Agnew reached out to House Speaker Carl Albert that afternoon with his plan to have the House of Representatives begin a full impeachment inquiry. Richardson had already talked to Albert and told the Oklahoma Democrat that Agnew would be indicted. Haig wrote that Albert wanted to get rid of Agnew so he could become president once Agnew and Nixon were gone.38 That is sheer fantasy concocted by Haig for his memoirs to justify his pushing Agnew out. There is no evidence that Albert, an unassuming man of sixty-five, ever coveted the White House. He believed that as a Democrat he had no claim on the office that had been won twice by Nixon, a Republican.

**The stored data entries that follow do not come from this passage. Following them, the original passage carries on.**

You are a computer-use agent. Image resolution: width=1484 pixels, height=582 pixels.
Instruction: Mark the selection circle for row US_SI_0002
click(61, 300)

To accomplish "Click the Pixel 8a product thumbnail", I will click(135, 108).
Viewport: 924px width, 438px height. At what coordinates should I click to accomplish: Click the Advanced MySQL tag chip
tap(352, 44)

Albert said that if anything had happened to Nixon and Albert somehow became president, he would appoint a Republican vice president and then resign.39 Plus, as Haig also wrote, Nixon had no plans to let the office of vice president stay open long enough for Albert to fill the breach.40 Nixon asked Haig to call John Connally and prepare him for a call to be nominated as vice president when Agnew resigned.

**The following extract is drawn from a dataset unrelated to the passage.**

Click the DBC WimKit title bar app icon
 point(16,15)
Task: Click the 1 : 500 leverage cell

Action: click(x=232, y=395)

Albert quickly rejected Agnew’s impeachment gambit on September 26. Agnew now faced the grand jury in Baltimore, and his legal team moved on September 28 to block the grand jury, claiming that the saturation news coverage of his case meant he could not get an impartial jury. Agnew also had another plan. On September 29 he traveled to Los Angeles, where he played golf with his friend Frank Sinatra and gave a belligerent speech before a convention of Republican women in which he pledged not to resign even if indicted. The Justice Department, Agnew said, was trying to frame him through a series of “malicious leaks” and perjured testimony.41 The supportive crowd roared, and Agnew felt emboldened. The speech, he wrote, “touched off a wave of anger and fear inside the White House.”42 This reaction prompted Haig to call Nixon at Camp David, where the president was trying to determine what to do about the tapes that Cox had subpoenaed.43

Agnew also feared Haig was behind leaks that claimed Agnew had a four-stage plan to attack the prosecution against him, starting first with Petersen, then moving to Beall, then to Richardson, and finally to the president. Agnew believed this plan gave Haig the justification he needed to tell Nixon they had to give Agnew an offer he could not refuse, after which Agnew would resign. By this point, it was hard to determine who wanted Agnew to resign more, Nixon or Haig. While Haig had his reasons to get rid of Agnew, because his resignation would make it easier to remove Nixon, the president had also tired of the drama surrounding the vice president he had reluctantly picked in the first place.

In Camp David, Nixon’s secretary, Rose Mary Woods, had started to transcribe the tapes that Cox had subpoenaed, even as the White House fought turning the tapes over. They ran into a problem on September 30, when they went to look for the tapes of conversations from June 20, 1972, involving aides Bob Haldeman and John Ehrlichman. They could not find one of the tapes, and Steve Bull called Haig for guidance. Haig talked to Buzhardt, who told him that only the conversation with Ehrlichman was included in the subpoena.44

By the end of September, Haig had cleared the hurdle of Kissinger’s confirmation hearings without damaging disclosures about the FBI wiretaps. Kissinger had perjured himself, but he had lied before and gotten away with it. He seemed to have done that again. Agnew was finally getting the message and was close to resigning, which would let Nixon fire Cox and close the special prosecutor’s office. Haig’s plans were aligning, but problems he could not see were building beyond the horizon.